[TASK] All lines below are to be transcribed exactly.

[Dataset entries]
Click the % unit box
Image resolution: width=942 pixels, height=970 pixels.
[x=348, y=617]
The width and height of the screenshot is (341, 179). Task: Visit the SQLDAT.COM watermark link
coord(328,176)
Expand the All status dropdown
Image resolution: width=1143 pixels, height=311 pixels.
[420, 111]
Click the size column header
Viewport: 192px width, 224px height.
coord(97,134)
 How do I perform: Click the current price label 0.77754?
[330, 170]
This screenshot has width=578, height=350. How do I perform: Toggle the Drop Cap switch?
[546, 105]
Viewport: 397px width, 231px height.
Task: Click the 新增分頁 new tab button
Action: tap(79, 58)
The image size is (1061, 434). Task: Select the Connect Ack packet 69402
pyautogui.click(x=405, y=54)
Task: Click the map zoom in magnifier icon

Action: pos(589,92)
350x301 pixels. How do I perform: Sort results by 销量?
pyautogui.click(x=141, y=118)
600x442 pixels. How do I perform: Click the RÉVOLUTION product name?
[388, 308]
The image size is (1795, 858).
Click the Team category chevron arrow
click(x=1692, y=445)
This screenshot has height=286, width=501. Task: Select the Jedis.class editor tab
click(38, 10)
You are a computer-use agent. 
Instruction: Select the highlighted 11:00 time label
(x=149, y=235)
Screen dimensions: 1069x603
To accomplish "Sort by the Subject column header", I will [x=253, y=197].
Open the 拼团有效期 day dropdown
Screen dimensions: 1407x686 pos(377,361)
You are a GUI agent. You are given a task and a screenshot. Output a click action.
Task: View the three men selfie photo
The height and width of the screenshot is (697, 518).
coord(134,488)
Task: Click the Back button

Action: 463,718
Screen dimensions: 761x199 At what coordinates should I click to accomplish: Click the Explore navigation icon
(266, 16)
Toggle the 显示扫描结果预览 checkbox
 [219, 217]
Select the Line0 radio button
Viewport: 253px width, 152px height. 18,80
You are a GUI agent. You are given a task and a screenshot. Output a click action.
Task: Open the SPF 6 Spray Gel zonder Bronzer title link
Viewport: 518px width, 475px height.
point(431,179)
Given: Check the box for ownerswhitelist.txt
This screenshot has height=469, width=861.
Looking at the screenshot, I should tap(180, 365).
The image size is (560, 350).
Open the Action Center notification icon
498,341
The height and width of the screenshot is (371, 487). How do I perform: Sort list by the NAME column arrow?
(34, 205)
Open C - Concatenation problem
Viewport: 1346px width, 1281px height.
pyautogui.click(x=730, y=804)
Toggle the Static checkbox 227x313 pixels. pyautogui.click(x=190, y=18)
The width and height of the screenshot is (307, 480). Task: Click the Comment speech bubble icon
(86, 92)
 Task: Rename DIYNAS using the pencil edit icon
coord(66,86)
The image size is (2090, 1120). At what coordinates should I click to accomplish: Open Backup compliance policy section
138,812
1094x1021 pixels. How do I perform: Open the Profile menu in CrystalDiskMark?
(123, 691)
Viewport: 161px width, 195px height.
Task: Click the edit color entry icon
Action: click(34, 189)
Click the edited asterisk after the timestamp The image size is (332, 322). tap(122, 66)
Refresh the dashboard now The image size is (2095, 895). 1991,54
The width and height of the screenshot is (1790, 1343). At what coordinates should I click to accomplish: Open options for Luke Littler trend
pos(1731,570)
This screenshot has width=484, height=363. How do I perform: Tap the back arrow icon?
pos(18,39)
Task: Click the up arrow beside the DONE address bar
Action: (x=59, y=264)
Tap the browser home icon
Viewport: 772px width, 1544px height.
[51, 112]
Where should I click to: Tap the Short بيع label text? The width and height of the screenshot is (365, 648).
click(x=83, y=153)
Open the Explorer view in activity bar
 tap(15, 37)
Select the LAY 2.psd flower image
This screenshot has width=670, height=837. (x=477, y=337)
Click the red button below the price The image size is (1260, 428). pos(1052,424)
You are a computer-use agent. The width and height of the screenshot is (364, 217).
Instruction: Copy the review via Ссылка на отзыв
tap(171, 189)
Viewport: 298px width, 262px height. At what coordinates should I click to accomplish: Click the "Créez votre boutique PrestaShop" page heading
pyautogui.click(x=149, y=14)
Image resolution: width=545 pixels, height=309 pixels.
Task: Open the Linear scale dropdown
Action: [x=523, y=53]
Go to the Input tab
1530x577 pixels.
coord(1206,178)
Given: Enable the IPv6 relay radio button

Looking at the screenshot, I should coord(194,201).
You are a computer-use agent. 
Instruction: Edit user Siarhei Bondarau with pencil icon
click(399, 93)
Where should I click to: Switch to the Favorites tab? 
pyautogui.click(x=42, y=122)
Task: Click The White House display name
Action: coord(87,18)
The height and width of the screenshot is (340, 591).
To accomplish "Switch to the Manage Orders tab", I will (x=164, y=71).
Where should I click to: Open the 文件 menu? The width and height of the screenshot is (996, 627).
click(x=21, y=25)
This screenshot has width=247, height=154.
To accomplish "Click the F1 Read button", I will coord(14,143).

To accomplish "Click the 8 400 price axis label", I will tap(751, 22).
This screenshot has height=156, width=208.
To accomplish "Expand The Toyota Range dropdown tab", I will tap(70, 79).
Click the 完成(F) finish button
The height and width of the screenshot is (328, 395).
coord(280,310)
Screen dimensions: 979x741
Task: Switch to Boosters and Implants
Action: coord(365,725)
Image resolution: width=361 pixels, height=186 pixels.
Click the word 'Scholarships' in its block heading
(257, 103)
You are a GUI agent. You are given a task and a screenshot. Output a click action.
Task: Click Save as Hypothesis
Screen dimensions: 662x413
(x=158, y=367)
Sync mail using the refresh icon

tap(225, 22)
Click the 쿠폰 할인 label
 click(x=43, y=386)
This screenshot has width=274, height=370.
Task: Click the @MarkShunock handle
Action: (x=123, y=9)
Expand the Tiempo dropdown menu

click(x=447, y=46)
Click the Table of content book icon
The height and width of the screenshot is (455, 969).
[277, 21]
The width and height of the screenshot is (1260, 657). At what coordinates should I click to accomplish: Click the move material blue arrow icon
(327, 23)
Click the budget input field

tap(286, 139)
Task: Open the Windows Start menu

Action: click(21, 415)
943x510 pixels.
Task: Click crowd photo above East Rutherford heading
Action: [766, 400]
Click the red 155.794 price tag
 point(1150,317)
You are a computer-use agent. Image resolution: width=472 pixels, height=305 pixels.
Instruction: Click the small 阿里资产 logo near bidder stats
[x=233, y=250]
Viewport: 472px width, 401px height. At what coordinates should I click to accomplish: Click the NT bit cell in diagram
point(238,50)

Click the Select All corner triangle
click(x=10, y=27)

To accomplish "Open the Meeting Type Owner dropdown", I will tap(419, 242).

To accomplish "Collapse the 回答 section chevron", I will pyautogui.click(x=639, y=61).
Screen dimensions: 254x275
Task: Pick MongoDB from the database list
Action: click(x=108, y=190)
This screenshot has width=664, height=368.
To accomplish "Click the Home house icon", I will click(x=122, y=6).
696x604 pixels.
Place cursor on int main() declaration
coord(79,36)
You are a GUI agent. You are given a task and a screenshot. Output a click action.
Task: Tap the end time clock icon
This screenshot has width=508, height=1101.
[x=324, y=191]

[REPLY]
Click the % unit box
Image resolution: width=942 pixels, height=970 pixels.
[x=348, y=617]
The width and height of the screenshot is (341, 179). Task: Visit the SQLDAT.COM watermark link
coord(328,176)
Expand the All status dropdown
Image resolution: width=1143 pixels, height=311 pixels.
[420, 111]
Click the size column header
Viewport: 192px width, 224px height.
coord(97,134)
 How do I perform: Click the current price label 0.77754?
[330, 170]
This screenshot has width=578, height=350. How do I perform: Toggle the Drop Cap switch?
[546, 105]
Viewport: 397px width, 231px height.
Task: Click the 新增分頁 new tab button
Action: tap(79, 58)
The image size is (1061, 434). Task: Select the Connect Ack packet 69402
pyautogui.click(x=405, y=54)
Task: Click the map zoom in magnifier icon

Action: pos(589,92)
350x301 pixels. How do I perform: Sort results by 销量?
pyautogui.click(x=141, y=118)
600x442 pixels. How do I perform: Click the RÉVOLUTION product name?
[388, 308]
The image size is (1795, 858).
Click the Team category chevron arrow
click(x=1692, y=445)
This screenshot has height=286, width=501. Task: Select the Jedis.class editor tab
click(38, 10)
You are a computer-use agent. 
Instruction: Select the highlighted 11:00 time label
(x=149, y=235)
Screen dimensions: 1069x603
To accomplish "Sort by the Subject column header", I will [x=253, y=197].
Open the 拼团有效期 day dropdown
Screen dimensions: 1407x686 pos(377,361)
You are a GUI agent. You are given a task and a screenshot. Output a click action.
Task: View the three men selfie photo
The height and width of the screenshot is (697, 518).
coord(134,488)
Task: Click the Back button

Action: 463,718
Screen dimensions: 761x199 At what coordinates should I click to accomplish: Click the Explore navigation icon
(266, 16)
Toggle the 显示扫描结果预览 checkbox
 [219, 217]
Select the Line0 radio button
Viewport: 253px width, 152px height. 18,80
You are a GUI agent. You are given a task and a screenshot. Output a click action.
Task: Open the SPF 6 Spray Gel zonder Bronzer title link
Viewport: 518px width, 475px height.
point(431,179)
Given: Check the box for ownerswhitelist.txt
This screenshot has height=469, width=861.
Looking at the screenshot, I should tap(180, 365).
The image size is (560, 350).
Open the Action Center notification icon
498,341
The height and width of the screenshot is (371, 487). How do I perform: Sort list by the NAME column arrow?
(34, 205)
Open C - Concatenation problem
Viewport: 1346px width, 1281px height.
pyautogui.click(x=730, y=804)
Toggle the Static checkbox 227x313 pixels. pyautogui.click(x=190, y=18)
The width and height of the screenshot is (307, 480). Task: Click the Comment speech bubble icon
(86, 92)
 Task: Rename DIYNAS using the pencil edit icon
coord(66,86)
The image size is (2090, 1120). At what coordinates should I click to accomplish: Open Backup compliance policy section
138,812
1094x1021 pixels. How do I perform: Open the Profile menu in CrystalDiskMark?
(123, 691)
Viewport: 161px width, 195px height.
Task: Click the edit color entry icon
Action: click(34, 189)
Click the edited asterisk after the timestamp The image size is (332, 322). tap(122, 66)
Refresh the dashboard now The image size is (2095, 895). 1991,54
The width and height of the screenshot is (1790, 1343). At what coordinates should I click to accomplish: Open options for Luke Littler trend
pos(1731,570)
This screenshot has width=484, height=363. How do I perform: Tap the back arrow icon?
pos(18,39)
Task: Click the up arrow beside the DONE address bar
Action: (x=59, y=264)
Tap the browser home icon
Viewport: 772px width, 1544px height.
[51, 112]
Where should I click to: Tap the Short بيع label text? The width and height of the screenshot is (365, 648).
click(x=83, y=153)
Open the Explorer view in activity bar
 tap(15, 37)
Select the LAY 2.psd flower image
This screenshot has width=670, height=837. (x=477, y=337)
Click the red button below the price The image size is (1260, 428). pos(1052,424)
You are a computer-use agent. The width and height of the screenshot is (364, 217).
Instruction: Copy the review via Ссылка на отзыв
tap(171, 189)
Viewport: 298px width, 262px height. At what coordinates should I click to accomplish: Click the "Créez votre boutique PrestaShop" page heading
pyautogui.click(x=149, y=14)
Image resolution: width=545 pixels, height=309 pixels.
Task: Open the Linear scale dropdown
Action: [x=523, y=53]
Go to the Input tab
1530x577 pixels.
coord(1206,178)
Given: Enable the IPv6 relay radio button

Looking at the screenshot, I should coord(194,201).
You are a computer-use agent. 
Instruction: Edit user Siarhei Bondarau with pencil icon
click(399, 93)
Where should I click to: Switch to the Favorites tab? 
pyautogui.click(x=42, y=122)
Task: Click The White House display name
Action: coord(87,18)
The height and width of the screenshot is (340, 591).
To accomplish "Switch to the Manage Orders tab", I will (x=164, y=71).
Where should I click to: Open the 文件 menu? The width and height of the screenshot is (996, 627).
click(x=21, y=25)
This screenshot has width=247, height=154.
To accomplish "Click the F1 Read button", I will coord(14,143).

To accomplish "Click the 8 400 price axis label", I will tap(751, 22).
This screenshot has height=156, width=208.
To accomplish "Expand The Toyota Range dropdown tab", I will tap(70, 79).
Click the 完成(F) finish button
The height and width of the screenshot is (328, 395).
coord(280,310)
Screen dimensions: 979x741
Task: Switch to Boosters and Implants
Action: coord(365,725)
Image resolution: width=361 pixels, height=186 pixels.
Click the word 'Scholarships' in its block heading
(257, 103)
You are a GUI agent. You are given a task and a screenshot. Output a click action.
Task: Click Save as Hypothesis
Screen dimensions: 662x413
(x=158, y=367)
Sync mail using the refresh icon

tap(225, 22)
Click the 쿠폰 할인 label
 click(x=43, y=386)
This screenshot has width=274, height=370.
Task: Click the @MarkShunock handle
Action: (x=123, y=9)
Expand the Tiempo dropdown menu

click(x=447, y=46)
Click the Table of content book icon
The height and width of the screenshot is (455, 969).
[277, 21]
The width and height of the screenshot is (1260, 657). At what coordinates should I click to accomplish: Click the move material blue arrow icon
(327, 23)
Click the budget input field

tap(286, 139)
Task: Open the Windows Start menu

Action: click(21, 415)
943x510 pixels.
Task: Click crowd photo above East Rutherford heading
Action: [766, 400]
Click the red 155.794 price tag
 point(1150,317)
You are a computer-use agent. Image resolution: width=472 pixels, height=305 pixels.
Instruction: Click the small 阿里资产 logo near bidder stats
[x=233, y=250]
Viewport: 472px width, 401px height. At what coordinates should I click to accomplish: Click the NT bit cell in diagram
point(238,50)

Click the Select All corner triangle
click(x=10, y=27)

To accomplish "Open the Meeting Type Owner dropdown", I will tap(419, 242).

To accomplish "Collapse the 回答 section chevron", I will pyautogui.click(x=639, y=61).
Screen dimensions: 254x275
Task: Pick MongoDB from the database list
Action: click(x=108, y=190)
This screenshot has width=664, height=368.
To accomplish "Click the Home house icon", I will click(x=122, y=6).
696x604 pixels.
Place cursor on int main() declaration
coord(79,36)
You are a GUI agent. You are given a task and a screenshot. Output a click action.
Task: Tap the end time clock icon
This screenshot has width=508, height=1101.
[x=324, y=191]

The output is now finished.